Narkoseüberwachung
Wie funktioniert die Narkose bei Tieren?
Wie auch in der Humanmedizin, gib es in der Tiermedizin verschiedene Formen der Anästhesie. Neben einer Injektionsnarkose, wie sie für kurze Eingriffe (wie zB Kastration eines Katers) verwendet werden, haben wir bei uns in der Praxis ebenfalls die Möglichkeit nach einer einleitenden Narkose den Patienten zu Intubieren und die Narkose über ein Narkosegas fortzuführen. Hierbei werden Sauerstoffsättigung, sowie der CO2-Partialdruck gemessen, so kann die Tiernarkose gezielter gesteuert und überwacht werden. Da jede Narkose den Organismus belastet, bleibt natürlich bei jeder Narkose ein gewisses Rest-Risiko bestehen, jedoch können weitere Parameter die während der Überwachung gemessen werden, das Narkose-Risiko zusätzlich senken. Während der Patient in Narkose liegt werden Blutdruck, Herzfrequenz und Rhythmus, sowie Temperatur und Puls durchgehend kontrolliert.
Gegen welche Erkrankungen muss ich meinen Hund impfen lassen?
Für Hunde ist der Schutz vor folgenden Erkrankungen wichtig:
- Parvovirose (eine Durchfallerkrankung)
- Tollwut
- Leptospirose
- Staupe
- infektiöse Leberentzündung (Hepatitis contagiosa canis)
Hunde, die viel und engen Kontakt mit anderen Hunden haben, können auch gegen verschiedene Erreger des Zwingerhusten-Komplexes geimpft werden.

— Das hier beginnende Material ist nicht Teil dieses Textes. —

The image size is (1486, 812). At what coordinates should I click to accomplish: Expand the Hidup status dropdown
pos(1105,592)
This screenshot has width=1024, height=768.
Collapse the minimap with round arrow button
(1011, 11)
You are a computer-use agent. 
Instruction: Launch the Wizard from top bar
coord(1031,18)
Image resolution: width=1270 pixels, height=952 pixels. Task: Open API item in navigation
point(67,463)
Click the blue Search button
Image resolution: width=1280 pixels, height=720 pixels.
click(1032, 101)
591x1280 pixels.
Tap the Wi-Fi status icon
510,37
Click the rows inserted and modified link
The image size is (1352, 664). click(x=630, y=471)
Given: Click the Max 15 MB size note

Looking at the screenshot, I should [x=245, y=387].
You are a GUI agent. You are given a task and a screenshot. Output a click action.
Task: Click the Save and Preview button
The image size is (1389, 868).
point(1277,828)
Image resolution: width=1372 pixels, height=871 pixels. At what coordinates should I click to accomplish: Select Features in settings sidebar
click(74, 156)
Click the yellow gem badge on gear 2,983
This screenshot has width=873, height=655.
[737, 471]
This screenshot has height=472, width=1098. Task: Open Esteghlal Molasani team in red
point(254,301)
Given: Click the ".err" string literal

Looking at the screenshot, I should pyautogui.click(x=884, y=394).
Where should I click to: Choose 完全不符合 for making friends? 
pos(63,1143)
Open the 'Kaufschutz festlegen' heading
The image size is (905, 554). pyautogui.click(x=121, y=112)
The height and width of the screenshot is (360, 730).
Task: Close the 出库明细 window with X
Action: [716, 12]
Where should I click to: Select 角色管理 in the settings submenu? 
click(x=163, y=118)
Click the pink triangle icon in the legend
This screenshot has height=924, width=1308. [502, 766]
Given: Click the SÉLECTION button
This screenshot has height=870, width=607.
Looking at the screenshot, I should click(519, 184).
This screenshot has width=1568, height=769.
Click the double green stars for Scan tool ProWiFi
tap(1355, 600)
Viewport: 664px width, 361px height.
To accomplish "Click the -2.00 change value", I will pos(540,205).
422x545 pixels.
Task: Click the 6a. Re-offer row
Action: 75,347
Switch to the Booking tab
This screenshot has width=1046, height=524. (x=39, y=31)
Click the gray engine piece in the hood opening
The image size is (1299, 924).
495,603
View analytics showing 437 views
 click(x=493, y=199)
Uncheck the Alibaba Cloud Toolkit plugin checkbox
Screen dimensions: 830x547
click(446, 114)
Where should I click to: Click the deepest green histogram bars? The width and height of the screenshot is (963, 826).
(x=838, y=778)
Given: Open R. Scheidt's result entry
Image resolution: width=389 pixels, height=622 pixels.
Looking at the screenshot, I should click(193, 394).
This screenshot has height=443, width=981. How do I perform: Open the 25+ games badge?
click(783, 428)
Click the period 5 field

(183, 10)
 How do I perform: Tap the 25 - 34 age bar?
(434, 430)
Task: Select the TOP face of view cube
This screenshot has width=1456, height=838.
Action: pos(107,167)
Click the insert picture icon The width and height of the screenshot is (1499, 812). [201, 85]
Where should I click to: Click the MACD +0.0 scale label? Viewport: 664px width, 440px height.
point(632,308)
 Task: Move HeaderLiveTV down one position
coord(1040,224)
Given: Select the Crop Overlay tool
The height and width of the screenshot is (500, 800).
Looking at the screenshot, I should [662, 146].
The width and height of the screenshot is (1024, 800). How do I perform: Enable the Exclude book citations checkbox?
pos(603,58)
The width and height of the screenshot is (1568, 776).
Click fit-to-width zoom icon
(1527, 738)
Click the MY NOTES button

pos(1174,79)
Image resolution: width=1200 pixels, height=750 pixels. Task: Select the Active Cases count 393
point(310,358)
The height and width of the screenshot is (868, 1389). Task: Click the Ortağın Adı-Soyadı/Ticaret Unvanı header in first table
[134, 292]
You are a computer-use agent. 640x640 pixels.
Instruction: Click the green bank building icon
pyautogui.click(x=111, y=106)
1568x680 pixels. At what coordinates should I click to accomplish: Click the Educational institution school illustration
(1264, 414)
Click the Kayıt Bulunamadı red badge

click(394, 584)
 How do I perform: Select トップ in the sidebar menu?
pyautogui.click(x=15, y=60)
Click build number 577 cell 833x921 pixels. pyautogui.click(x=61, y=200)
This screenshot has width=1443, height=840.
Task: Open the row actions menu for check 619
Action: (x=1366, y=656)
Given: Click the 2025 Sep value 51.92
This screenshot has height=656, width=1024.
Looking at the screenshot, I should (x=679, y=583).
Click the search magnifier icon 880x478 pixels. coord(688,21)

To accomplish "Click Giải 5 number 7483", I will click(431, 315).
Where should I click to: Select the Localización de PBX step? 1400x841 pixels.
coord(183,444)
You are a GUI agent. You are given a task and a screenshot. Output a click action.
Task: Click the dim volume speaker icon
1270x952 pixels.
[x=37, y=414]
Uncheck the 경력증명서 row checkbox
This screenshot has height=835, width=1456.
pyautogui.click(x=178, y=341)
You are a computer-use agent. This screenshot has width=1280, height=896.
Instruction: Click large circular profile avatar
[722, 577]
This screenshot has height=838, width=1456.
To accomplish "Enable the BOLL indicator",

Da die Impfungen bei Welpen öfter und bei erwachsenen Hunden im 1-3 Jahres-Rhythmus wiederholt werden müssen, bietet sich folgendes Schema an:
Welpen sollten mit 8, 12 und 16 Wochen jeweils einmal geimpft werden. Danach wieder mit einem halben Jahr und 15 Monaten. Anschließend bekommt Ihr Hund jährlich abwechselnd einmal eine „große“ und einmal eine „kleine“ Impfung. Sprechen Sie uns gerne an, unser Welpen-Checkheft hilft Ihnen, alle Termine und die Entwicklung Ihres Welpen im Überblick zu behalten.
Gegen welche Erkrankungen muss ich meine Katze impfen lassen?
Bei Wohnungskatzen:
- Katzenschnupfen
- Katzenseuche
Bei Freigängern oder Aufenthalt in einer Tierpension außerdem:
- Tollwut (bei Freigängern)
- Katzenleukämie
- infektiöse Bauchfellentzündung (FIP)
Und gegen was muss ich mein Kaninchen impfen lassen?
- Myxomatose
- RHD 1 & 2 (Chinaseuche)
RHD steht für Rabbit Haemorrhagic Disease (Chinaseuche). Die Erkrankung wird durch ein Virus verursacht. Jahrelang trat in Deutschland nur die Virusvariante RHD 1 auf, seit 2014 breitet sich nun auch die RHD 2 Variante aus. Die Erkrankung wird u.a. durch Zecken, Mücken, kontaminiertes Grünfutter oder durch direkten Kontakt übertragen. Nach einer Infektion kommt es meist innerhalb von 1-3 Tagen zum Tod.
Die bisherigen Impfstoffe decken nur die RHD 1 Variante des Virus ab, deswegen ist es notwendig Kaninchen noch mit einem speziellen RHD 2 Impfstoff zu schützen. Dieser neue Impfstoff liegt uns jetzt vor. Er muss in einem Abstand von mindestens 14 Tagen zu anderen Impfstoffen eingesetzt werden und alle 6 Monate aufgefrischt werden.